Tested on: 5.6.25-log MySQL Community Server (GPL)

How to repeat:
In slave's my.cnf, add:
relay_log_info_repository           = TABLE

--master:
use test
create table t1 (id int auto_increment primary key, a varchar(50));
create table t2 (id int auto_increment primary key, a varchar(50));
insert into t1 values (null,"aa"),(null,"bb"),(null,"cc");
insert into t2 values (null,"AA"),(null,"BB"),(null,"CC");

-- slave:
begin; select * from t2 for update;

-- master:
begin;
insert into t1 values (10,"dd");
insert into t2 values (10,"DD");
commit;

As a result, the slave ends up with error:
2015-07-24 09:57:53 14775 [Warning] Slave SQL: Error 'Lock wait timeout exceeded; try restarting transaction' on query. Default database: 'test'. Query: 'insert into t2 values (10,"DD")', Error_code: 1205
2015-07-24 09:57:53 14775 [ERROR] Slave SQL: Error 'Duplicate entry '10' for key 'PRIMARY'' on query. Default database: 'test'. Query: 'insert into t1 values (10,"dd")', Error_code: 1062
2015-07-24 09:57:53 14775 [Warning] Slave: Duplicate entry '10' for key 'PRIMARY' Error_code: 1062
2015-07-24 09:57:53 14775 [ERROR] Error running query, slave SQL thread aborted.

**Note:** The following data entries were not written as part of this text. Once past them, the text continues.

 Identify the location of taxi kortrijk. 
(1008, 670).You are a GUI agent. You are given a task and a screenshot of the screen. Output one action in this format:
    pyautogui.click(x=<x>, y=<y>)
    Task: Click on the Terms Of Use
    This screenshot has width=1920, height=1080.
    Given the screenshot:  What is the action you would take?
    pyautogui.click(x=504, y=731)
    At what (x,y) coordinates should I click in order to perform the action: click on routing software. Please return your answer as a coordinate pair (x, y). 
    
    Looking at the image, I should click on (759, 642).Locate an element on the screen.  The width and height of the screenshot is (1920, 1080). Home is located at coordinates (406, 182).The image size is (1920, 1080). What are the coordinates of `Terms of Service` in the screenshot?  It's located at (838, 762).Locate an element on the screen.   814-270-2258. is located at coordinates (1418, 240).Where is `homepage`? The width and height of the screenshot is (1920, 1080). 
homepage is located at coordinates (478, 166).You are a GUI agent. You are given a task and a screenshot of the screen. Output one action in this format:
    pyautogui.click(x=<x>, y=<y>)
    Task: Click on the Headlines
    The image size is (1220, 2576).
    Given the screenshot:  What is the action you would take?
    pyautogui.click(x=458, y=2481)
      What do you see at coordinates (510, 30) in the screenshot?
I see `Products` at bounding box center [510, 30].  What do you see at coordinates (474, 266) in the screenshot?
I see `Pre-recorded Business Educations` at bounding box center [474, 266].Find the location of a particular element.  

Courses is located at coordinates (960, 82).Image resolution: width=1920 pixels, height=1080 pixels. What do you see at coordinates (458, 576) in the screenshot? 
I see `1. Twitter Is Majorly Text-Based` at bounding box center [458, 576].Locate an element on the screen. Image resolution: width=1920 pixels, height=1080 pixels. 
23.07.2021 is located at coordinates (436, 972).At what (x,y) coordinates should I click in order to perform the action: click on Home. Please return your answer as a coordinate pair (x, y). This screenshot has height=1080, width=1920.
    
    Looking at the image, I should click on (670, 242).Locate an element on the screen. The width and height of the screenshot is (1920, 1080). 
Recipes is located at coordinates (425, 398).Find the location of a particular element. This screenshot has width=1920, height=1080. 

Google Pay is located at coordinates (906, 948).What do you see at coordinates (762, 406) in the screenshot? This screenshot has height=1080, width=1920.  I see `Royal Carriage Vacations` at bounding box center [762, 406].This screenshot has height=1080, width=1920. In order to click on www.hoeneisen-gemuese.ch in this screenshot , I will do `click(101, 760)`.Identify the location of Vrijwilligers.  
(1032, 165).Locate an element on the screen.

Fix the problem, and restart the slave SQL thread with "SLAVE START". We stopped at log 'mysql-bin.000002' position 946

And inconsistent data comparing to the master:
--master:
master [localhost] {msandbox} (test) > select * from t1; select * from t2;
+----+------+
| id | a    |
+----+------+
|  1 | aa   |
|  2 | bb   |
|  3 | cc   |
| 10 | dd   |
+----+------+
4 rows in set (0.00 sec)

+----+------+
| id | a    |
+----+------+
|  1 | AA   |
|  2 | BB   |
|  3 | CC   |
| 10 | DD   |
+----+------+
4 rows in set (0.00 sec)

--slave:
slave1 [localhost] {msandbox} (test) > select * from t1; select * from t2;
+----+------+
| id | a    |
+----+------+
|  1 | aa   |
|  2 | bb   |
|  3 | cc   |
| 10 | dd   |
+----+------+
4 rows in set (0.00 sec)

+----+------+
| id | a    |
+----+------+
|  1 | AA   |
|  2 | BB   |
|  3 | CC   |
+----+------+
3 rows in set (0.00 sec)

Suggested fix:
Fix the replication to be ACID compliant also when the relay_log_info_repository=TABLE

Hello Przemyslaw,

Thank you for the report and test case.
Observed this with 5.6.26 GA builds.

Thanks,
Umesh

5.6.26 test result

Attachment: 77826.5_6_26.results (application/octet-stream, text), 14.41 KiB.

Can we have innodb_rollback_on_timeout enabled by default in 5.6.28?